WHAT YOU ARE ASKED TO DO: Your answer should repeat exactly the lines from the one holding "This screenshot has height=868, width=488." through the end of the data, and it should contain no pictures.

TASK INPUTS:
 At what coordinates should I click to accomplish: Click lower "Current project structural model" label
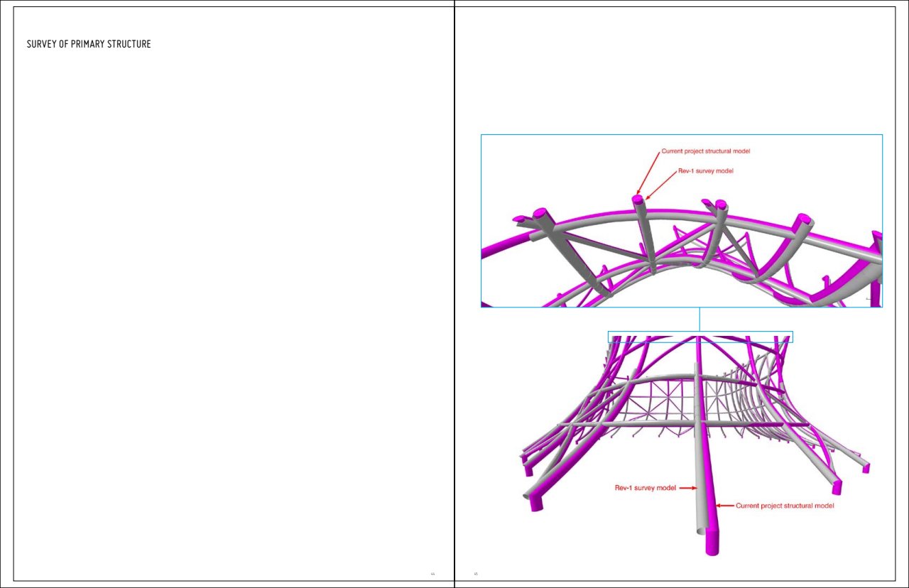click(784, 506)
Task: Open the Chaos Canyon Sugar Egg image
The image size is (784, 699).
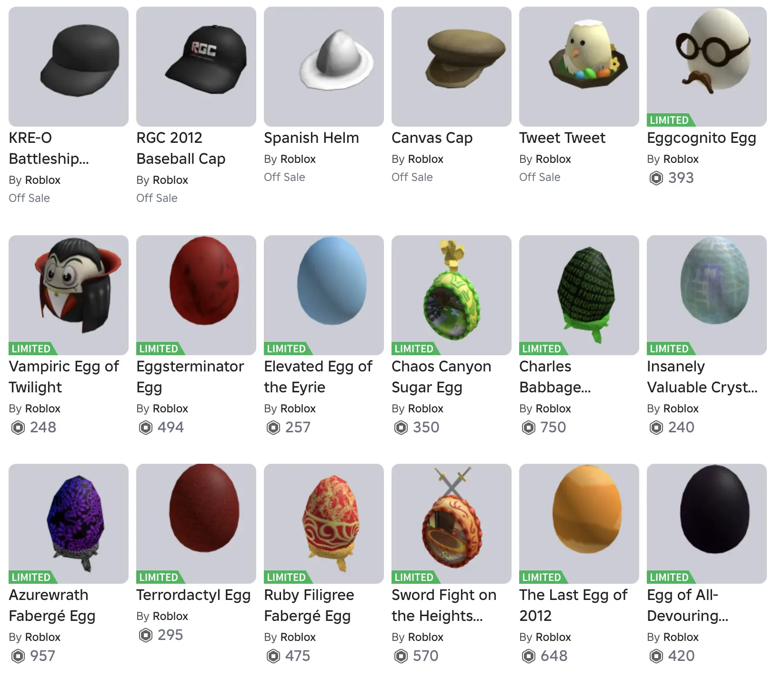Action: pyautogui.click(x=452, y=295)
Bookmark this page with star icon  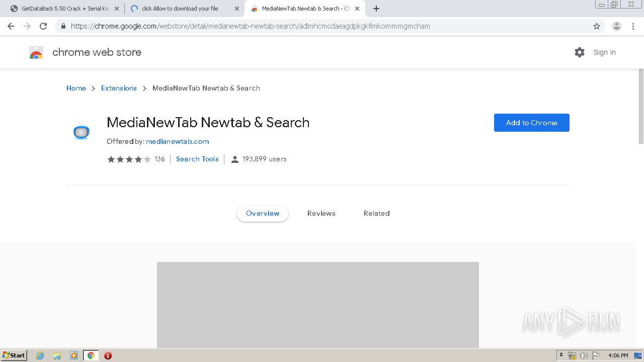click(597, 26)
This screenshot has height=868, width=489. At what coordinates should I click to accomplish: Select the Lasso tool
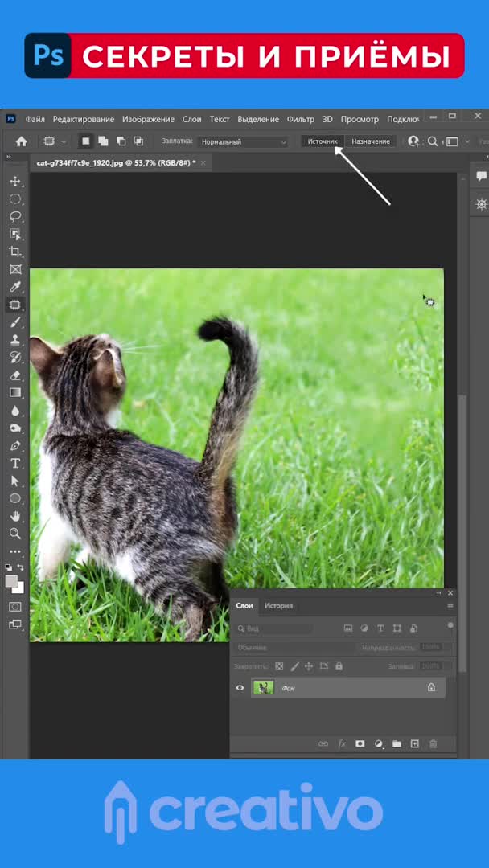coord(15,216)
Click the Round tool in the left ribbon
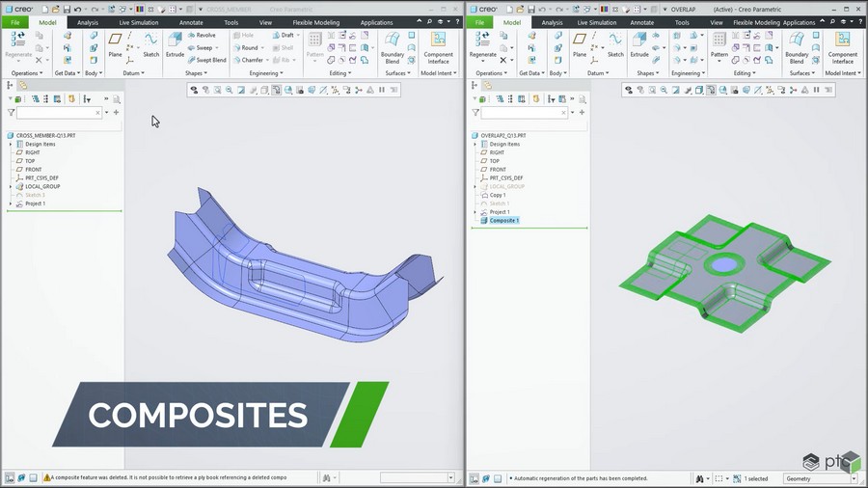 [x=245, y=47]
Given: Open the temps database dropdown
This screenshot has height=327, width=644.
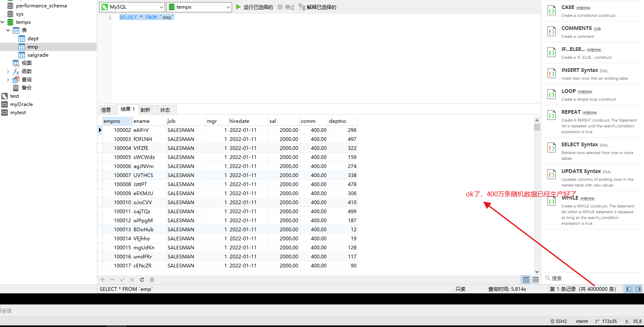Looking at the screenshot, I should [x=199, y=7].
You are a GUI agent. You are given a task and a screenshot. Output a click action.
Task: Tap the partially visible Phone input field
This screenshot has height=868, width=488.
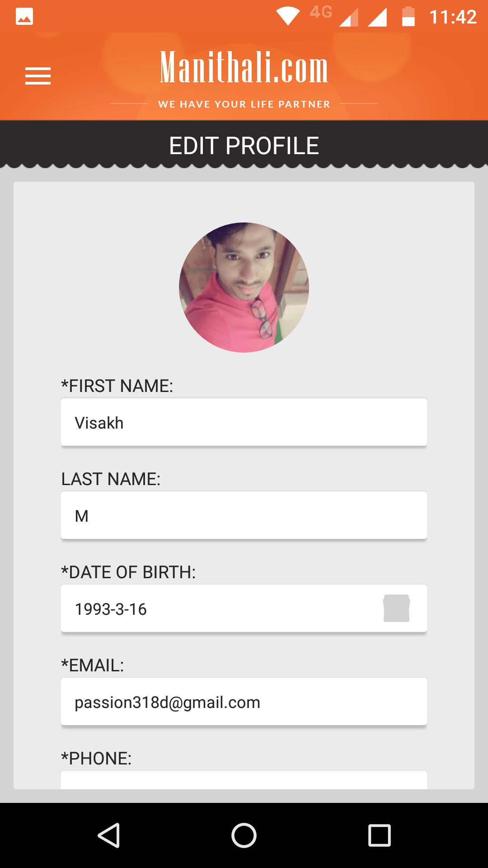(244, 780)
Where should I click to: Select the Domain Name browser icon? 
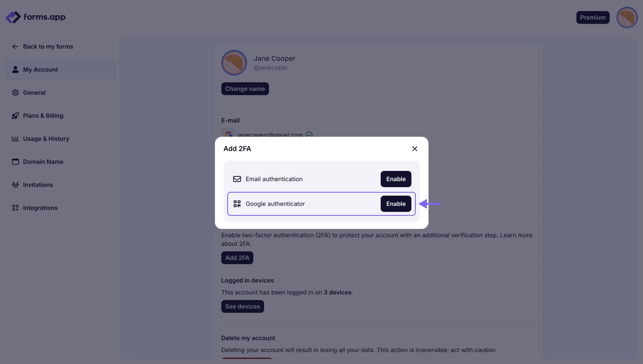(15, 162)
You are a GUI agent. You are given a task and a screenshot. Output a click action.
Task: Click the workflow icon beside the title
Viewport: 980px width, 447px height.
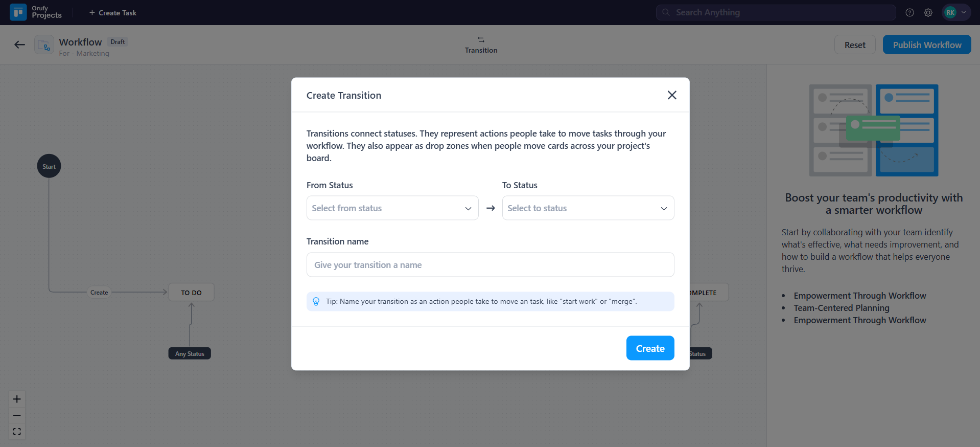[x=44, y=45]
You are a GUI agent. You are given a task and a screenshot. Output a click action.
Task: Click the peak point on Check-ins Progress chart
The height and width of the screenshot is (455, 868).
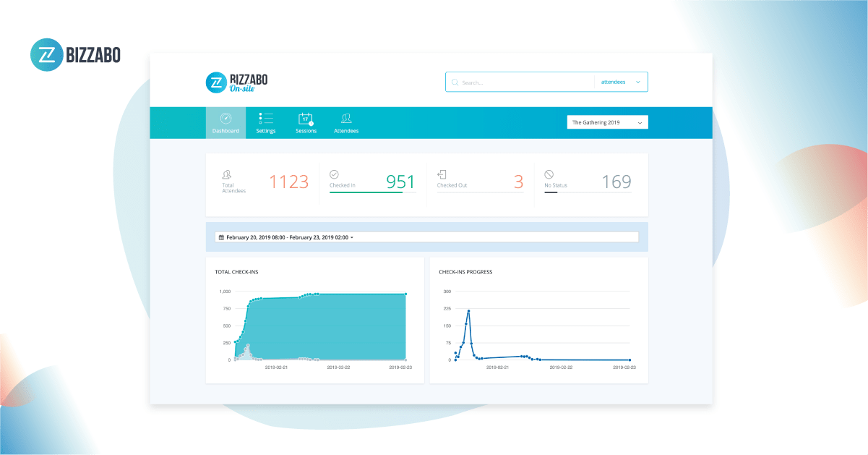click(468, 311)
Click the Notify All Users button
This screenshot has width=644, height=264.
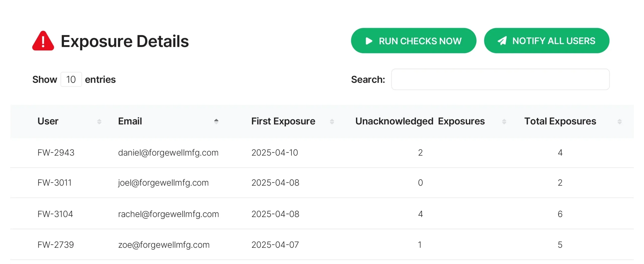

SOLVED EXERCISE:
This screenshot has height=868, width=488.
(244, 780)
Where should I click to: Select the Domain Name browser icon? 
(15, 162)
You are a GUI agent. You are given a task and a screenshot. Output a click action.
Task: Click the workflow icon beside the title
Viewport: 980px width, 447px height.
[x=44, y=45]
You are a GUI agent. You are given a task and a screenshot. Output a click action.
Task: Click the peak point on Check-ins Progress chart
The height and width of the screenshot is (455, 868).
click(468, 311)
Click the Notify All Users button
This screenshot has width=644, height=264.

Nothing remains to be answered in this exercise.